Close to a fourth of the savings that goes into regular premium investment
policies goes to waste. Despite an improvement in their
persistency ratios, most life insurance companies have at least 25 percent of policyholders dropping out after the first year.
In terms of number of policies, the dropouts are much higher with nearly a
third of buyers not paying their annual dues.
According to data released by the Insurance Regulatory and Development
Authority of India in its insurance statistics handbook, the 13th month
persistency for the Life Insurance Corporation (LIC) in terms of policies
sold was 64 per cent in March 2017. This means that of the policies sold in
the previous year, 36 per cent of the purchasers did not renew them in the subsequent year.
The figure improved to 66 per
cent in 2018, but continues to be high — representing a one-third dropout rate.
Sources in LIC say that the dropout ratio is higher among low-value policies and it improves when the renewals ratio is checked
as a percentage of premium rather than the number of policies sold.
However, even when it comes to premium, there are only
76 per cent renewals in the second year.
The lapsed policies are almost a total loss to the policyholder. In the case of a lapse within a year, the policyholder loses most
of his money since the insurance company books all its costs, including commission, upfront in the first year. In 2016-17, LIC sold
Rs 22,178 crore worth of regular premium policies.

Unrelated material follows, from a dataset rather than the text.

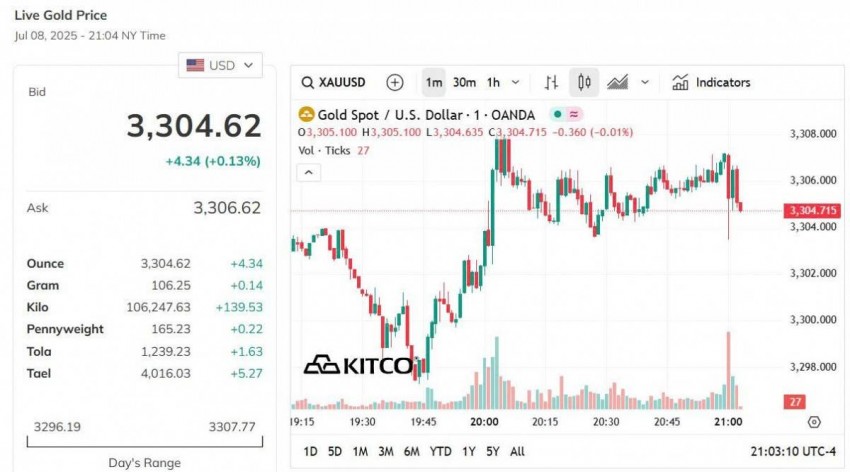Collapse the chart legend with the caret
The height and width of the screenshot is (472, 850).
pos(310,172)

This was 44 per cent of the regular premium collected by the industry.Extrapolating the 24 per cent lapse ratio to the fiscal year numbers would indicate that premium worth over Rs 5,000 crore has
lapsed for LIC alone. Of the 1.89 crore policies it sold in FY17, a third would have lapsed.

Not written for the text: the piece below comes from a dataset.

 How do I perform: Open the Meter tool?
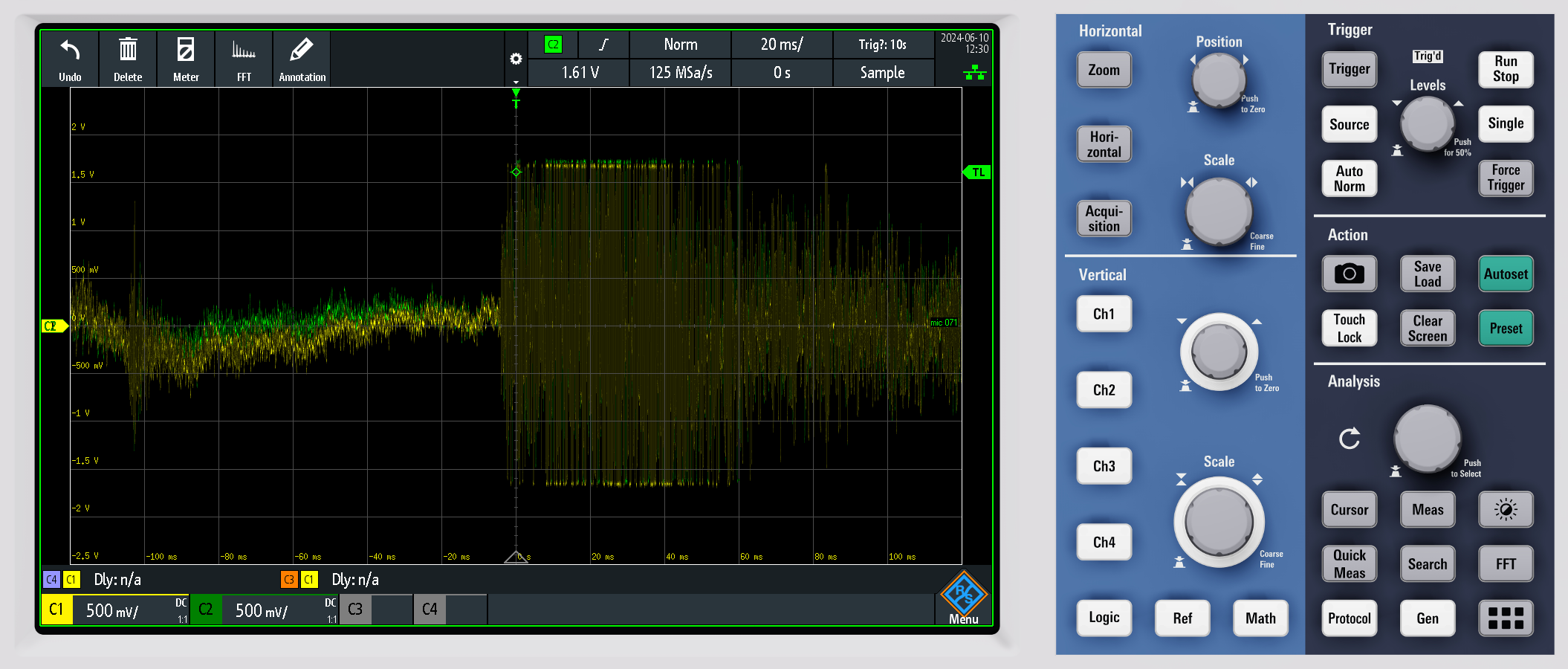[x=186, y=51]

Those in the insurance industry attribute the high rate of lapsation to the fact that agents push low-value policies or split
policies in order to achieve their target in terms of numbers. But lapsation of high-value policies are a pointer to continued misselling.

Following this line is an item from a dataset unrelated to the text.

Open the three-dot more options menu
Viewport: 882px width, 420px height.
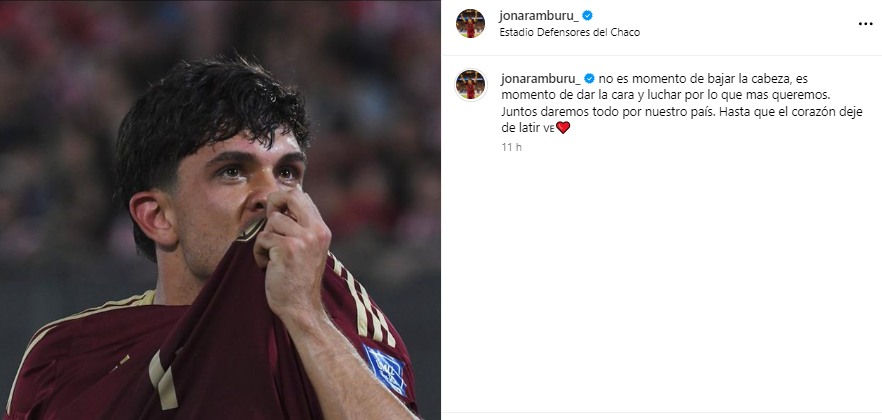[x=865, y=24]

In the West, life insurance companies tackle mis-selling by incorporating a ‘clawback clause’ in their contracts with
agents — companies pay high first-year commissions, but recover them from agents if the policy lapses.
Insiders say that lapsations are also the reason why assets under management (AUM) of life companies are growing at a much
sedate pace compared to mutual funds (MFs).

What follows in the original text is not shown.